• _Short task_:
Output as a JSON list of strings the lines of the entries, beginning with the first line and stopping after the line that contains "Action: (456, 193)". Use one string per line and leave out blank lines.

(Data for locating visible targets)
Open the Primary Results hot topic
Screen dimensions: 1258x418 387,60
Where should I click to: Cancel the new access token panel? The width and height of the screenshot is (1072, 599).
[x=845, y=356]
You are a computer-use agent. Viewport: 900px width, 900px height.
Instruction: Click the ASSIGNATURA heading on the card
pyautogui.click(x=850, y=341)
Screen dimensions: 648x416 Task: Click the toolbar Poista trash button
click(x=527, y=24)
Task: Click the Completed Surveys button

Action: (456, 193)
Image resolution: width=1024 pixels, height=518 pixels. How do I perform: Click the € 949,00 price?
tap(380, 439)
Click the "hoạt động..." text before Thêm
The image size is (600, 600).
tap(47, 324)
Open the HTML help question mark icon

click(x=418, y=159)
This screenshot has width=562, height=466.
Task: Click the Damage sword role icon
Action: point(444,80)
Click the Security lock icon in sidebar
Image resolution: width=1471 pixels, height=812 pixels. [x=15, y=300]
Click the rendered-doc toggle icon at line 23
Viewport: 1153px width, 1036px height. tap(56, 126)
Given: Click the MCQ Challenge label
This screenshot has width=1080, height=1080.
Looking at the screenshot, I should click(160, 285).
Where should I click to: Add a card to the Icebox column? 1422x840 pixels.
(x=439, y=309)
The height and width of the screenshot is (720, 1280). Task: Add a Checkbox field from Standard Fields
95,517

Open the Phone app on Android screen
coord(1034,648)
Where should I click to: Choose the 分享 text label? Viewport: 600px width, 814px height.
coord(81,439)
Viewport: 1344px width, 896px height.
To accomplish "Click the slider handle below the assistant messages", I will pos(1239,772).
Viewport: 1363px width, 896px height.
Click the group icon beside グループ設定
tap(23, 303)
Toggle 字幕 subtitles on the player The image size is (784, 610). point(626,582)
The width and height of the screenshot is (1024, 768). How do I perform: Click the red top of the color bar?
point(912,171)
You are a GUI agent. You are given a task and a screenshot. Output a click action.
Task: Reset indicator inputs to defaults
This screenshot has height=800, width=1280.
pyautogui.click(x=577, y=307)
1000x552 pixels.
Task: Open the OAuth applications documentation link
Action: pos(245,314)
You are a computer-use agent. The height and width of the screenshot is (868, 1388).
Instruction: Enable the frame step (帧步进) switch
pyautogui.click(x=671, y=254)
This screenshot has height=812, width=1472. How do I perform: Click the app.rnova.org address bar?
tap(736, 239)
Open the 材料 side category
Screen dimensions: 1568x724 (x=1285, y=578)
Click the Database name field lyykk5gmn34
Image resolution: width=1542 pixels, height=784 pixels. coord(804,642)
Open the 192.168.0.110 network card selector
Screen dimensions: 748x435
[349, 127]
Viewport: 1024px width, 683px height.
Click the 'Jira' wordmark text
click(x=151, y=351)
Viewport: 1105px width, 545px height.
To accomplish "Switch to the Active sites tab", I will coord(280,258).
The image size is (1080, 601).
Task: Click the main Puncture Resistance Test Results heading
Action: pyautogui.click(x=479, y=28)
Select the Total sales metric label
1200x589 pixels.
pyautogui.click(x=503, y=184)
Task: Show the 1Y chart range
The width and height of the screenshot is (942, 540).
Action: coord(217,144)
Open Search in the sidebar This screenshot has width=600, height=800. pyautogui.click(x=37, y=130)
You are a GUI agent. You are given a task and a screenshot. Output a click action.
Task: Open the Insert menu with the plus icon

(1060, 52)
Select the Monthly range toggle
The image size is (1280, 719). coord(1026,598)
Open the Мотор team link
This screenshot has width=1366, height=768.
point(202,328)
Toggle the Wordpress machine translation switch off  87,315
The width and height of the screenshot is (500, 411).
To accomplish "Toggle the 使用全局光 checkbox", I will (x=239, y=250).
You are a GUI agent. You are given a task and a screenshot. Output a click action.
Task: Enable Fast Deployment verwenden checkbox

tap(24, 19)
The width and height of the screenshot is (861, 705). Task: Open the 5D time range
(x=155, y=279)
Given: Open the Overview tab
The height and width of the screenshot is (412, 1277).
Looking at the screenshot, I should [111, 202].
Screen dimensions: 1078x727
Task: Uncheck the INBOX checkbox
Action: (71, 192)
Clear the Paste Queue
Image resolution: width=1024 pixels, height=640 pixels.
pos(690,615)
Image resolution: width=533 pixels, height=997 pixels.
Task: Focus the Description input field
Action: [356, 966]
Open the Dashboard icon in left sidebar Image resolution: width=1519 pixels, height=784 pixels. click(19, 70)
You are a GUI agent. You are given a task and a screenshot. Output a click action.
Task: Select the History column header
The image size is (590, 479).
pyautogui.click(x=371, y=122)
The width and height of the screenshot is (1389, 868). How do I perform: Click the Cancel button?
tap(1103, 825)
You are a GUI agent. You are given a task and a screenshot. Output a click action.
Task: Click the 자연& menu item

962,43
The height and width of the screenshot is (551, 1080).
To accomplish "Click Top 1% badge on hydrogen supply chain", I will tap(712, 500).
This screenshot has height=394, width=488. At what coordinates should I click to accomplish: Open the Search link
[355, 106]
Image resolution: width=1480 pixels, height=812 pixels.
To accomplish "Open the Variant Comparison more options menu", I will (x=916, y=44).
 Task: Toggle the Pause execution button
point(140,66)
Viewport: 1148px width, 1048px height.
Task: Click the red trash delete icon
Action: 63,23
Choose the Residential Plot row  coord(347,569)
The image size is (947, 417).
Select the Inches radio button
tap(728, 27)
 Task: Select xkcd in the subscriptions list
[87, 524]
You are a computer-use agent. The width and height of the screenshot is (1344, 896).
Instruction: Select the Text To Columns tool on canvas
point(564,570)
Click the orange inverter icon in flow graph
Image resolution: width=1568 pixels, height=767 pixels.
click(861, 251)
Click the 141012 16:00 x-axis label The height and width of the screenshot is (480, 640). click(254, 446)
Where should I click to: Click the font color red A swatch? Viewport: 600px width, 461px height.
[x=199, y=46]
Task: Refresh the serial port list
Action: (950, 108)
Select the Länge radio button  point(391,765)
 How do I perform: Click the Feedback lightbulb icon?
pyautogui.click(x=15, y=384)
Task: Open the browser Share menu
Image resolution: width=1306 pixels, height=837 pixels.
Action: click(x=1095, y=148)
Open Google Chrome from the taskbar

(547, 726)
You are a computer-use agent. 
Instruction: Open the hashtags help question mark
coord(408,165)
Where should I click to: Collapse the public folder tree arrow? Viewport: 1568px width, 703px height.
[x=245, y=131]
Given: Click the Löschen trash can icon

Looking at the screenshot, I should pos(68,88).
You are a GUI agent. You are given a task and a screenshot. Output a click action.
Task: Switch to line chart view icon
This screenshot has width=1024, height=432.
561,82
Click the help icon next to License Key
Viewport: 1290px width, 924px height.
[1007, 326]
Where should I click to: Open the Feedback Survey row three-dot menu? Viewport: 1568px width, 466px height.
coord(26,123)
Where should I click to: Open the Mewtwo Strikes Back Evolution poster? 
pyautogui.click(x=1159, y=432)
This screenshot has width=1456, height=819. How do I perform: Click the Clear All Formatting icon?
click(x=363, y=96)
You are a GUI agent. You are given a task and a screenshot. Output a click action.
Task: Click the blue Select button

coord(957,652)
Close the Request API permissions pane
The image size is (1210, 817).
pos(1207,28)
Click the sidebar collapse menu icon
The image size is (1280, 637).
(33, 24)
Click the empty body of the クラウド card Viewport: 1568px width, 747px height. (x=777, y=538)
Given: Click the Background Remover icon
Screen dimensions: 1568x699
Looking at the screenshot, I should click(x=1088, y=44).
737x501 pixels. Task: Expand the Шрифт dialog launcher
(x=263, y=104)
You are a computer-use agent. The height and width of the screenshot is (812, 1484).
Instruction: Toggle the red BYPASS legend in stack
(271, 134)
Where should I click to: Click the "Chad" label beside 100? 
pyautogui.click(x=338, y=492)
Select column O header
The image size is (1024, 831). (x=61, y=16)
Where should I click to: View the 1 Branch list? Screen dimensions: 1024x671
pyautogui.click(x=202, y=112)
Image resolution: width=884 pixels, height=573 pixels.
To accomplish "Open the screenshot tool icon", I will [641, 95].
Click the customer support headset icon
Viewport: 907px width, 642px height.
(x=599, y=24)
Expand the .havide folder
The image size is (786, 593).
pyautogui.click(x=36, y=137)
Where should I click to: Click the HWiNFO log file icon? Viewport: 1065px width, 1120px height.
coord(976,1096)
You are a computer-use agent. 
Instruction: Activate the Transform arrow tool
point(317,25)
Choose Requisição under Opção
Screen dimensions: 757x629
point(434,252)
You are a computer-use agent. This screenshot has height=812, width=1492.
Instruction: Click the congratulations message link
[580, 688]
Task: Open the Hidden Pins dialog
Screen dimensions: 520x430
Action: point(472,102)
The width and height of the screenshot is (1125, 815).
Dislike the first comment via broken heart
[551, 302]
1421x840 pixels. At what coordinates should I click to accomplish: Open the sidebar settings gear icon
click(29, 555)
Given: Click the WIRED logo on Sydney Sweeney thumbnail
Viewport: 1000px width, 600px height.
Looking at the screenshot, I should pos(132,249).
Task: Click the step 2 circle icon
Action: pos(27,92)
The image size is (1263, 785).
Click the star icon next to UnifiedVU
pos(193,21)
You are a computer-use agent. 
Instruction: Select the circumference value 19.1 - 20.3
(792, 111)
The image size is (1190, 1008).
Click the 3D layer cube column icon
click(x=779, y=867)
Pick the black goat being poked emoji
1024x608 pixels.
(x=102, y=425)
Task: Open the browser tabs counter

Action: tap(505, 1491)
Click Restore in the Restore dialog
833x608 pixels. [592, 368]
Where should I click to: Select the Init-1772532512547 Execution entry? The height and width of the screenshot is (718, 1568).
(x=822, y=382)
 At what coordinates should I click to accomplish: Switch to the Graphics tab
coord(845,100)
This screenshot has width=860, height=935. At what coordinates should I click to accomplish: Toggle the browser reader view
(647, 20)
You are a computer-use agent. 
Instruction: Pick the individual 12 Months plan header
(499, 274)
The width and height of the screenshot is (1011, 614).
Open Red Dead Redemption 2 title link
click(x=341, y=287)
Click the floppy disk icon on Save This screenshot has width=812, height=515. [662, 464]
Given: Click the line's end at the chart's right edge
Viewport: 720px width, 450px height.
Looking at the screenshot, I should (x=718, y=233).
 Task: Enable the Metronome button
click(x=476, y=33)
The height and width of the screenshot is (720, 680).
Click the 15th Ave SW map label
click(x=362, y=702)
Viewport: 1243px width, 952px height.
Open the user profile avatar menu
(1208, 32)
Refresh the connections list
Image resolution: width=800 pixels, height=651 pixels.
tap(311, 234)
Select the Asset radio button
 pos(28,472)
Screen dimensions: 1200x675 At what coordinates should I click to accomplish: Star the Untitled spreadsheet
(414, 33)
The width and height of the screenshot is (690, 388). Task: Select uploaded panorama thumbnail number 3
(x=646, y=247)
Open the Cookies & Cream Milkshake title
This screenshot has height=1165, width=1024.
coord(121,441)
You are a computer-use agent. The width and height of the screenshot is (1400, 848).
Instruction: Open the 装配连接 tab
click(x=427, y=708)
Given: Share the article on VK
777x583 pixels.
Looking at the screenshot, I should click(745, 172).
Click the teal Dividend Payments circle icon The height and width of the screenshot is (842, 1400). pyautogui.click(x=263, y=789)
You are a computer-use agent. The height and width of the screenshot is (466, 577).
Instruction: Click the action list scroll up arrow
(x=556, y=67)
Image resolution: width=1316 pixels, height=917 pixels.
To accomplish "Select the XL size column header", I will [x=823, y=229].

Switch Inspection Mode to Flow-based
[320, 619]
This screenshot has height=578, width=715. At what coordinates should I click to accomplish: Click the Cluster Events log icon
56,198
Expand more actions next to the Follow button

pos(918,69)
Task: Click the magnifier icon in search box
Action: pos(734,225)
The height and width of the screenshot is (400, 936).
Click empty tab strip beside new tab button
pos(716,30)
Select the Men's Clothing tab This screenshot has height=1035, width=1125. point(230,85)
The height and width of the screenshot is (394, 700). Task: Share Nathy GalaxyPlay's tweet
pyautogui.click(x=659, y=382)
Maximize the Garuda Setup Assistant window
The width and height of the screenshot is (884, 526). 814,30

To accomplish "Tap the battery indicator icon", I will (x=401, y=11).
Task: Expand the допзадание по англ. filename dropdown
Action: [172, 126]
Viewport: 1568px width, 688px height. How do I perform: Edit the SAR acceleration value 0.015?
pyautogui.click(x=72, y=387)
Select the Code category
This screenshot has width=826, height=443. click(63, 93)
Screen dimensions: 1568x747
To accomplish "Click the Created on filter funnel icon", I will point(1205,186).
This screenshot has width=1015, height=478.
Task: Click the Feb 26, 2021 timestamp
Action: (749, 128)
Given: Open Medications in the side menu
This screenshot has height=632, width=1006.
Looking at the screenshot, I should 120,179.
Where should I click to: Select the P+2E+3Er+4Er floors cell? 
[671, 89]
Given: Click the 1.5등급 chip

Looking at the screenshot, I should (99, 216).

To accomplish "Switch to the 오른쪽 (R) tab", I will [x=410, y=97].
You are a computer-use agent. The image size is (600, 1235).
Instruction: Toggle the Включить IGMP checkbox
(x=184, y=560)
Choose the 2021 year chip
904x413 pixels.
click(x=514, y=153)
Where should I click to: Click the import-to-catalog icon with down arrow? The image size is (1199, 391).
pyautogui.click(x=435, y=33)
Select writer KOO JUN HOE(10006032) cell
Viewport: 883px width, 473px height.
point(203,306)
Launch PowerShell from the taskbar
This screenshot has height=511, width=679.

• _Result_:
[
  "Open the Primary Results hot topic",
  "Screen dimensions: 1258x418 387,60",
  "Where should I click to: Cancel the new access token panel? The width and height of the screenshot is (1072, 599).",
  "[x=845, y=356]",
  "You are a computer-use agent. Viewport: 900px width, 900px height.",
  "Instruction: Click the ASSIGNATURA heading on the card",
  "pyautogui.click(x=850, y=341)",
  "Screen dimensions: 648x416 Task: Click the toolbar Poista trash button",
  "click(x=527, y=24)",
  "Task: Click the Completed Surveys button",
  "Action: (456, 193)"
]